The dissolution rate of 5-aminosalicylic acid from the tablet was determined by the measurement method described above.
As a result, the tablets of Example 7 as compared to Comparative Example 3 containing no antistatic agent was comparable dissolution rate. The results are shown in the graph of FIG.

Claims (3)

Sustained release particles comprising a core material containing 5-aminosalicylic acid and a coating layer containing a cellulosic polymer that controls the release of 5-aminosalicylic acid from the core material, talc, magnesium stearate, inorganic antistatic agent (excluding tall h) and a sustained-release tablet containing crystalline cellulose,
The sustained release tablet wherein the sustained release particles are 50% by mass or more of the tablet mass.   The sustained release tablet according to claim 1, wherein the tablet hardness is 6 Kp or more.
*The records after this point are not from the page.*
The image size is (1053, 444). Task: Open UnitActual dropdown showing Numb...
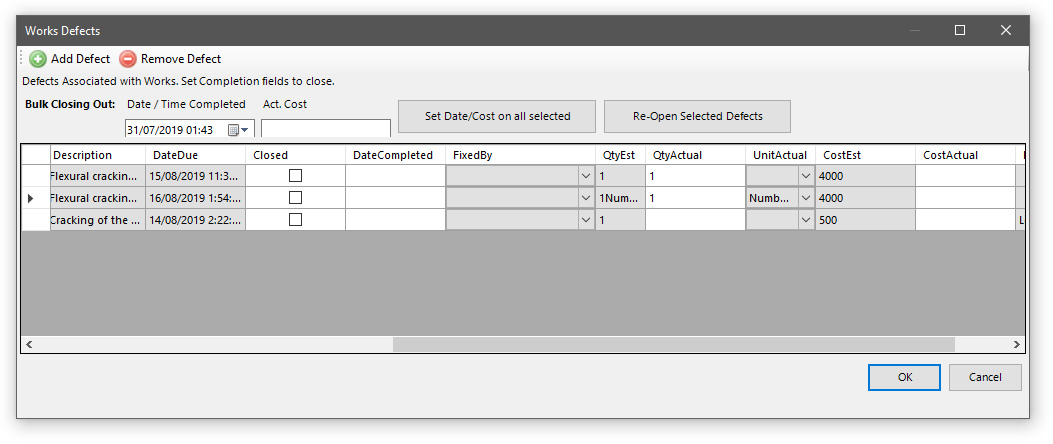pos(806,198)
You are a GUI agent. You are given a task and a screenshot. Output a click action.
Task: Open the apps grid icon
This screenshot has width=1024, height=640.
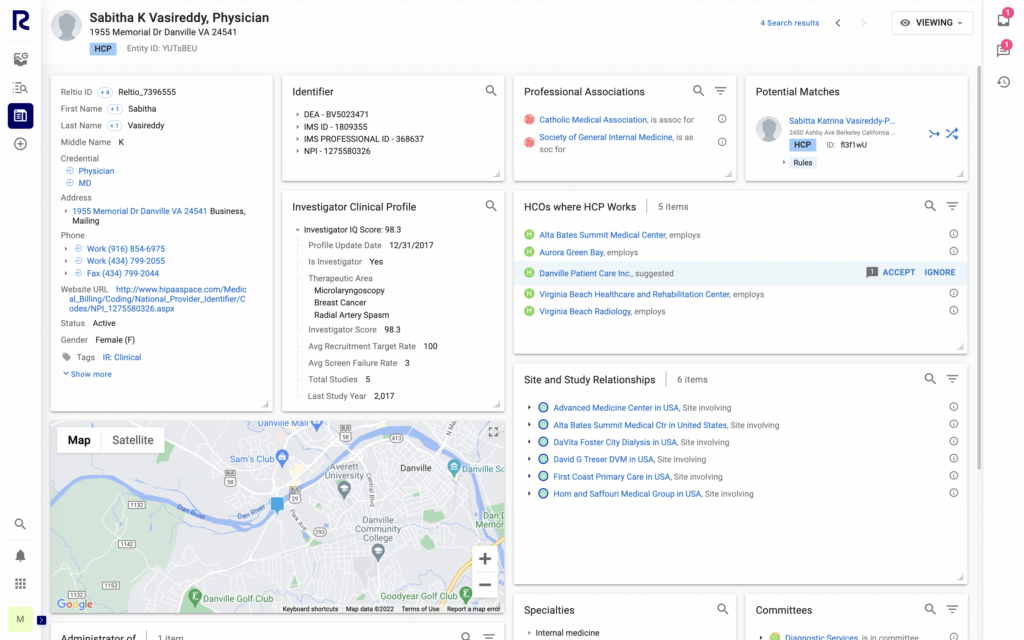tap(20, 583)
Sustained release particles comprising a core material containing 5-aminosalicylic acid and a coating layer containing a cellulosic polymer that controls the release of 5-aminosalicylic acid from the core material, crystalline cellulose , talc, magnesium stearate, and inorganic antistatic agent (excluding tall h) tablet hardness method for enhancing mixing, compression molding.